• _What to produce_: Restate the lines exactly, starting at the line that contains "Task: Delete the selected profile with red X" and finishing with the final line of the records.

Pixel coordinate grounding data
──────────

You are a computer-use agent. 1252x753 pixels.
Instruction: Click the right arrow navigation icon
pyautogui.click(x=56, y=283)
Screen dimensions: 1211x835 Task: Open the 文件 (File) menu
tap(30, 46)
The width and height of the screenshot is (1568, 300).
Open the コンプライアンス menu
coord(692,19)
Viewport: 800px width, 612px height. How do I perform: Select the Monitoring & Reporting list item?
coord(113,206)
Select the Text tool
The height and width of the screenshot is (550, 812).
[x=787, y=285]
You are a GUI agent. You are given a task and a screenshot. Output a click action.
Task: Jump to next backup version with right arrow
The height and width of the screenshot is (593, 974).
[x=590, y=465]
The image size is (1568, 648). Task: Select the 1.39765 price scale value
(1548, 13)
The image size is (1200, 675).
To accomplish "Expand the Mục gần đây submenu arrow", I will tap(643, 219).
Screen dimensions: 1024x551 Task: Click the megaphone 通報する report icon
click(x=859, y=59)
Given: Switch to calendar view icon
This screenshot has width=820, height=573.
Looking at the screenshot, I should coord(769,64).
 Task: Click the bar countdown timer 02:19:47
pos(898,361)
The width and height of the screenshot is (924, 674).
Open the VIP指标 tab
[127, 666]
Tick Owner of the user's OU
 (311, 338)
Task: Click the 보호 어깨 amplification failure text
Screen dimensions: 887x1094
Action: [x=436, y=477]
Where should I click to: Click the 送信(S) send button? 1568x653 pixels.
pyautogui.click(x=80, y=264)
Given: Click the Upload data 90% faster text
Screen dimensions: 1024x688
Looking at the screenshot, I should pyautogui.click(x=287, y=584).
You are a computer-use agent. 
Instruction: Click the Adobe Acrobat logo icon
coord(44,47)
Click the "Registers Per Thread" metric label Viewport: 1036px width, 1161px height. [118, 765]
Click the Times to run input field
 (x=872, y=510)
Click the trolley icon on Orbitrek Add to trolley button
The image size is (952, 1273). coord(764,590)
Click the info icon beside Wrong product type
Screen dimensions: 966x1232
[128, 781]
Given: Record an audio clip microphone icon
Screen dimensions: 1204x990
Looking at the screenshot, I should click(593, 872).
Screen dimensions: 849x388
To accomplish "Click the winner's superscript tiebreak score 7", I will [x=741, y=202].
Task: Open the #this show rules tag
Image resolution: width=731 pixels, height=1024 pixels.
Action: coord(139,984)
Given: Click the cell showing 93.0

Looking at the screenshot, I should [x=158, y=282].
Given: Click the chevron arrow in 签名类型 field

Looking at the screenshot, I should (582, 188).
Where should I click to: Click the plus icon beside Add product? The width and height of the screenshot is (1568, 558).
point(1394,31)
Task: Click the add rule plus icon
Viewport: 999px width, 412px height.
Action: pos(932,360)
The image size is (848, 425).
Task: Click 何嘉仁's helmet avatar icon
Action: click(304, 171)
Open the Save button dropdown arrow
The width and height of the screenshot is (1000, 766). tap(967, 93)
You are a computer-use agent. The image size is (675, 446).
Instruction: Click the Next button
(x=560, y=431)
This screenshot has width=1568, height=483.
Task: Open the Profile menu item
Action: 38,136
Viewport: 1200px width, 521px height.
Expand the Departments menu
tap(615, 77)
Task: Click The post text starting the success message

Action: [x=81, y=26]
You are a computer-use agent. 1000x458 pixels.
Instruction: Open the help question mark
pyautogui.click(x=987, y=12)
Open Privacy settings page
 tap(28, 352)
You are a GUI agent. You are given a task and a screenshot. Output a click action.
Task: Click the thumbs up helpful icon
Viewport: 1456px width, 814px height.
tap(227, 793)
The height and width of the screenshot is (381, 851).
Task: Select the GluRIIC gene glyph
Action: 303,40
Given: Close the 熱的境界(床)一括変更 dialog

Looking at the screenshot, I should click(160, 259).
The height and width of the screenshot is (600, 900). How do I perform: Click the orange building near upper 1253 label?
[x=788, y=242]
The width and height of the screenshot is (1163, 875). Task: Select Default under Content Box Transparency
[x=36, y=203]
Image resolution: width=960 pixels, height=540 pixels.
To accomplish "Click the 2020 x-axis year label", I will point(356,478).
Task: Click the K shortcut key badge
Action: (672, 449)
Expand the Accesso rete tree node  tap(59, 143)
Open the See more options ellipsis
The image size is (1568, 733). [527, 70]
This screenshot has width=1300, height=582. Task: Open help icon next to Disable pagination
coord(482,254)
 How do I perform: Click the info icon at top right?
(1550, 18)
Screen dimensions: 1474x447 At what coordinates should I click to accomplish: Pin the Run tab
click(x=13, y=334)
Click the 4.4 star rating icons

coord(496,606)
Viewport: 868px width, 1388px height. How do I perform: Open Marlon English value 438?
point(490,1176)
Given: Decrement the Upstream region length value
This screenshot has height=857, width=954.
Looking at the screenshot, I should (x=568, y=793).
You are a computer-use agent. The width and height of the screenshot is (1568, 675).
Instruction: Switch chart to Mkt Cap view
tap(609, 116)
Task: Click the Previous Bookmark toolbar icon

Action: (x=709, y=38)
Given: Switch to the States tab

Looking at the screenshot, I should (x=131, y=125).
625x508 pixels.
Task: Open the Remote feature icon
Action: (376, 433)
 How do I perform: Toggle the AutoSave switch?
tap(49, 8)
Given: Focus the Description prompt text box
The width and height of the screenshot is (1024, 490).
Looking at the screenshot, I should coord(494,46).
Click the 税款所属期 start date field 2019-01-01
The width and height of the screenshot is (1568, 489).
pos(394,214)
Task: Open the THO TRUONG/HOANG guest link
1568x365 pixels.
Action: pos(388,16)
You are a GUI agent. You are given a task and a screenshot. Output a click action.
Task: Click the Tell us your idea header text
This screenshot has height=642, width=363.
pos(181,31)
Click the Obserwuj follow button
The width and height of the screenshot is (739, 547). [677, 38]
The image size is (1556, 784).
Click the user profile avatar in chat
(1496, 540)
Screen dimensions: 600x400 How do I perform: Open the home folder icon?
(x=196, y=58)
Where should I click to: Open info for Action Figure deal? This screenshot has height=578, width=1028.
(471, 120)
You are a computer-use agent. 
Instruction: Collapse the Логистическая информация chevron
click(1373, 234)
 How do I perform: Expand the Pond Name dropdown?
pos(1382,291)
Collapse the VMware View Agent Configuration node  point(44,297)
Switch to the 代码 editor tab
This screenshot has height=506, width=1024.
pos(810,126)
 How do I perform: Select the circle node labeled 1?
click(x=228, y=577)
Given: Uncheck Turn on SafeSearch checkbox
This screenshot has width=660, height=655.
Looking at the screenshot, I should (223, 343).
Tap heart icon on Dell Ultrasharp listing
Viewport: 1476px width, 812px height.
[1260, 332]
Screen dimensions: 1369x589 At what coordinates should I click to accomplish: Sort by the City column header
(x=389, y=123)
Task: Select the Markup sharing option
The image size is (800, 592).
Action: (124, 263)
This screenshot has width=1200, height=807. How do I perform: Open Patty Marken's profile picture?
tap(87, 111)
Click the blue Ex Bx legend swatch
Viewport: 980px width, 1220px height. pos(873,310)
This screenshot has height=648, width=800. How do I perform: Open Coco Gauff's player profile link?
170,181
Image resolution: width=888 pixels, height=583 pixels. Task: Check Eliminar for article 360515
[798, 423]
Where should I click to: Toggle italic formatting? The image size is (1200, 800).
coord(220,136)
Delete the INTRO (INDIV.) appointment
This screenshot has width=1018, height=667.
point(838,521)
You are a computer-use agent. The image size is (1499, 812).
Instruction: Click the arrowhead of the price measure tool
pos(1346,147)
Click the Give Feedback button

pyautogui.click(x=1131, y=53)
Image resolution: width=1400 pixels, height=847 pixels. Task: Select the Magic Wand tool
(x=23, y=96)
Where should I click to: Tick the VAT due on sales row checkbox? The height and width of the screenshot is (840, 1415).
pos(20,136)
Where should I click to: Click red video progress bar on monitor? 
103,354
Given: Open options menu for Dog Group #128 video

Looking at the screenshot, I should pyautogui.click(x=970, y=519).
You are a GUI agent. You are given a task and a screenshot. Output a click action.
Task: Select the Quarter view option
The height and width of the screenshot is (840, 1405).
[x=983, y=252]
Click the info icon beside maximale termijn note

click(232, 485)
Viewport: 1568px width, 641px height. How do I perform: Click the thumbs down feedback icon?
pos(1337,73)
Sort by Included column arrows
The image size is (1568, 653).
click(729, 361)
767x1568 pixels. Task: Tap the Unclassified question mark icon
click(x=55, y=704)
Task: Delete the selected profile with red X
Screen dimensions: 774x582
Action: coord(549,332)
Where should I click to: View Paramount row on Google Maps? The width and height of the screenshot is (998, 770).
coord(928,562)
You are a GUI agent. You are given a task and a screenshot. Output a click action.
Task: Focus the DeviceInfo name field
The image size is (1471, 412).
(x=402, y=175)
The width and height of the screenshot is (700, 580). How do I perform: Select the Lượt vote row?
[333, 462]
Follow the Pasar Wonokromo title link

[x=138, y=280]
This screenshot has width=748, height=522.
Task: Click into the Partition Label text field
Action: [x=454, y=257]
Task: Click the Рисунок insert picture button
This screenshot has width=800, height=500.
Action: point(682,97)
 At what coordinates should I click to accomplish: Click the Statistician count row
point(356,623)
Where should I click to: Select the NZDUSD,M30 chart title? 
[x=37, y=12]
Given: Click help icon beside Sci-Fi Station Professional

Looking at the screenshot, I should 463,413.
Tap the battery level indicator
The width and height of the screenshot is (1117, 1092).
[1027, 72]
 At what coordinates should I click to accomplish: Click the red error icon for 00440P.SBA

──────────

• _Written solution_:
Task: Delete the selected profile with red X
Screen dimensions: 774x582
Action: coord(549,332)
Where should I click to: View Paramount row on Google Maps? The width and height of the screenshot is (998, 770).
coord(928,562)
You are a GUI agent. You are given a task and a screenshot. Output a click action.
Task: Focus the DeviceInfo name field
The image size is (1471, 412).
(x=402, y=175)
The width and height of the screenshot is (700, 580). How do I perform: Select the Lượt vote row?
[333, 462]
Follow the Pasar Wonokromo title link

[x=138, y=280]
This screenshot has width=748, height=522.
Task: Click into the Partition Label text field
Action: [x=454, y=257]
Task: Click the Рисунок insert picture button
This screenshot has width=800, height=500.
Action: point(682,97)
 At what coordinates should I click to accomplish: Click the Statistician count row
point(356,623)
Where should I click to: Select the NZDUSD,M30 chart title? 
[x=37, y=12]
Given: Click help icon beside Sci-Fi Station Professional

Looking at the screenshot, I should 463,413.
Tap the battery level indicator
The width and height of the screenshot is (1117, 1092).
[1027, 72]
 At what coordinates should I click to accomplish: Click the red error icon for 00440P.SBA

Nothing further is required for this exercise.